One of her angriest poems talks about the experience of being shut out of the deaf world, by a family that were desperate for her communicate in spoken English, however much she struggled with it. Her decision to learn BSL at university is experienced as a headrush, an emotionally intense discovery of community she’d needed her whole life.

Her performance communicates the richness of BSL, and by showing its vast expressive potential she illustrates how much she’s gained by becoming bilingual in English and BSL. And her final poem, performed with interpretation, has a beauty that suggests how much is lost by pressuring deaf people to participate in a hearing world.

- Alice Saville

Deaffirely: Playing With Poetry was on at Spotlites from 11-12 August. http://www.spotlites.co.uk/edfringe-deaffirefly-16.shtml

Donna Williams' website: https://deaffirefly.com/

Tabith Laksimi on the importance of BSL as a second language: http://limpingchicken.com/2014/10/27/tabitha-laksimi-the-uk-needs-bsl-as-a-second-language-heres-why/

SPOONFACE STEINBURG // Top Right Theatre

Spoonface knows that people in operas die beautifully and she wants to die beautifully too. Diagnosed with autism, and later terminal cancer, the child walks along silver linings in this hour-long monologue. Tackling the difficulties of development disabilities and terminal illness, Spoonface’s optimism never falters, as the backing track of Puccini’s ‘O Mio Babbino Caro’ lulls us into a romantic view of death.

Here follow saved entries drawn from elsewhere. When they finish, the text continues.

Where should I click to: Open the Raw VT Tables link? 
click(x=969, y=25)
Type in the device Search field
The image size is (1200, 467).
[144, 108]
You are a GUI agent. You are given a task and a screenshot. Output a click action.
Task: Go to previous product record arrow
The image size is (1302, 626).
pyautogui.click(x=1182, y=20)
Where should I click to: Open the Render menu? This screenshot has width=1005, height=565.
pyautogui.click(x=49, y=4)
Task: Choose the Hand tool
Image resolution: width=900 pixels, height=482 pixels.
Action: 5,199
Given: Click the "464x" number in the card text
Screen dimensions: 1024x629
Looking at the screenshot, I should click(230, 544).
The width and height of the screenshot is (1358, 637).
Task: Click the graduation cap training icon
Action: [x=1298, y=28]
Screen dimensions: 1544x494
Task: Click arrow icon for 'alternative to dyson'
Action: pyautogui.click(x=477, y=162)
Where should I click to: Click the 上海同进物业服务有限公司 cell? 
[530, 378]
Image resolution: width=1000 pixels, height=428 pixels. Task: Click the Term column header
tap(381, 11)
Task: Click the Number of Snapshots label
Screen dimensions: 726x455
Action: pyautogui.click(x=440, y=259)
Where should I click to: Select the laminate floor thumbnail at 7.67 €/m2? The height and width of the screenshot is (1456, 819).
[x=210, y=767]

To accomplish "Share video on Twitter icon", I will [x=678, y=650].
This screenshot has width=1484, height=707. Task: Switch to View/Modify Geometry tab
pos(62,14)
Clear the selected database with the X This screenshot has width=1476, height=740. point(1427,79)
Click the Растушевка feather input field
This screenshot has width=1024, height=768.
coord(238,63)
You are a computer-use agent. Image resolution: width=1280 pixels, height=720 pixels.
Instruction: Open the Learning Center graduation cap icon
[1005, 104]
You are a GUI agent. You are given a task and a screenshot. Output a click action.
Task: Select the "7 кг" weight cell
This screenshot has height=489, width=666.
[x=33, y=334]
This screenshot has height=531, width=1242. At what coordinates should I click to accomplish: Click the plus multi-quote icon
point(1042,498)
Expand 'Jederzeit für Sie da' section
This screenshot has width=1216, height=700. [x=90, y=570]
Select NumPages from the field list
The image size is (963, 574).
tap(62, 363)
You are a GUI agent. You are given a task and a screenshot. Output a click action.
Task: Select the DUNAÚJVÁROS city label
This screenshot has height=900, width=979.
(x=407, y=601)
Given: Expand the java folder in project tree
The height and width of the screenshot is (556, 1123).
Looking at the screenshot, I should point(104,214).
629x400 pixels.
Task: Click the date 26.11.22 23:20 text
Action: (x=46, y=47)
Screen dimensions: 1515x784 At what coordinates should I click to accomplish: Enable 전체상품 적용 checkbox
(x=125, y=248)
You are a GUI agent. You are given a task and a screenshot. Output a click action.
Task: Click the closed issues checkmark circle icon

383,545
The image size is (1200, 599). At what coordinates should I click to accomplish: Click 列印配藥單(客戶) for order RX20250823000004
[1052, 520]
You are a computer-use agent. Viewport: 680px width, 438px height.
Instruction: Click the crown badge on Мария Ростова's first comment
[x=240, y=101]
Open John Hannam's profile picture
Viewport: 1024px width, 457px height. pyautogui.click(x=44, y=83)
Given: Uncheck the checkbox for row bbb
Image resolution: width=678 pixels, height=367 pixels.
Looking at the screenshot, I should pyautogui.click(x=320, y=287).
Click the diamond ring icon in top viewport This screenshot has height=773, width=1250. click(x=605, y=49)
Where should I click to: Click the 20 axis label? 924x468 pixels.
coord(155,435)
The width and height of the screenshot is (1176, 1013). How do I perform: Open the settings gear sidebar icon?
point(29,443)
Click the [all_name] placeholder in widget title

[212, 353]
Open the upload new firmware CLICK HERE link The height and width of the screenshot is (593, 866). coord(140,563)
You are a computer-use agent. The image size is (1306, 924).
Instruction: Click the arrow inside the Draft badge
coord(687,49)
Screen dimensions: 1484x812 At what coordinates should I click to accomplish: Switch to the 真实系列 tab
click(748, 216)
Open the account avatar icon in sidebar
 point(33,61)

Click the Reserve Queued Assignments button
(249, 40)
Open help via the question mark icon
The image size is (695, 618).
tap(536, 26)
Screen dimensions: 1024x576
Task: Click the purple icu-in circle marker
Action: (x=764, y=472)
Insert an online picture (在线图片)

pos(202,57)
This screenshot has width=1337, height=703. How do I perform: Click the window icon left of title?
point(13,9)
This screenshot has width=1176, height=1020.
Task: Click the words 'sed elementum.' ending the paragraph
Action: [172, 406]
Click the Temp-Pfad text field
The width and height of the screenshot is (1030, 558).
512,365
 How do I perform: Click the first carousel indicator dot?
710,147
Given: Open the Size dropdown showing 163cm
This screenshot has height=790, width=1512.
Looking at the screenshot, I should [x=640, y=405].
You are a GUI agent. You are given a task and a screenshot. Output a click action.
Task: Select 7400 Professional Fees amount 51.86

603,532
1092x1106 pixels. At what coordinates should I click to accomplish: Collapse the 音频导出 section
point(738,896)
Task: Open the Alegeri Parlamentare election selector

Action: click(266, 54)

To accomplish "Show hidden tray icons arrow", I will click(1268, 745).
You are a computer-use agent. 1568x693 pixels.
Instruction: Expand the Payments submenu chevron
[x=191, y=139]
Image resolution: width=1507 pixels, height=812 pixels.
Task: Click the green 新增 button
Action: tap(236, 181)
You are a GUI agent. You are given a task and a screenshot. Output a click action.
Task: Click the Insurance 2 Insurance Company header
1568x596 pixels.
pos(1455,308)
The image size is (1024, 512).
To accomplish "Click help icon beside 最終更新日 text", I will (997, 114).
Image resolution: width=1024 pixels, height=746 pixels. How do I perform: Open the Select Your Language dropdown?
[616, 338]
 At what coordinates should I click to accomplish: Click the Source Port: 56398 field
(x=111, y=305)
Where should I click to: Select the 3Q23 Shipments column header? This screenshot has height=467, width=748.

More than 1 in 100 people in the UK live with autism, and they often have difficulty communicating and reading emotions. Because of this, Spoonface’s language is simple. Linear trains of thought are very clearly laid out, in order to prevent the world from being overwhelming.

In the periphery of Spoonface’s monologue is recognition of the difficulty of caring for an autistic child and how that is part of the reason for her parents’ split. While the common claim that 80% of autism families divorce was found to be false in a recent study, having an autistic child without doubt puts extra pressure on a couple. David Mitchell writes about telling people his child’s diagnosis. ‘The replies come quickly but read awkwardly: condolences are inappropriate in the absence of a corpse, and there aren't any So Sorry Your Offspring Has Turned Out Autistic e-cards.’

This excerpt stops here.